Derrière toutes ces questions auxquelles on aimerait connaître les réponses – les administrateurs vaudois d’Alpic s’exprimeront-ils un jour? – subsiste le problème fondamental du déséquilibre d’un marché faussé par le subventionnement de l’énergie allemande. La tendance est au subventionnement de l’énergie suisse pour faire face… Et cela même pour le nucléaire, M. Blocher y serait favorable (peut-être que cela ne déplairait pas à Ems-Chemie?). Mais la subvention, tôt ou tard, est soumise à conditions; c’est dire que la Confédération prendrait la haute direction de la production d’électricité. Nous avons suggéré une formule moins invasive: la fixation d’un prix-plancher à l’importation, neutralisant l’effet de dumping des subventions étrangères. Le produit de cette taxe à l’importation pourrait être versé à Swissgrid, le transporteur de courant helvétique.

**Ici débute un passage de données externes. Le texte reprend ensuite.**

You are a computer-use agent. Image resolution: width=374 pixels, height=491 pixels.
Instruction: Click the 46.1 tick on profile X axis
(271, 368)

On nous objecte que ce serait une mesure protectionniste contraire aux règles de l’Union européenne. Mais il vaudrait la peine d’ouvrir des négociations. Est-ce du protectionnisme que de se défendre contre le dumping d’Etat? Est-il conforme au libéralisme de l’UE de subventionner la production? Bien sûr que non. Et EDF elle-même est mise en difficulté par cette distorsion du marché. Notre politique énergétique ne doit pas se borner à condamner le nucléaire et à subventionner le reste, en favorisant une fédéralisation rampante de cette branche économique tout en l’engageant dans un cercle vicieux.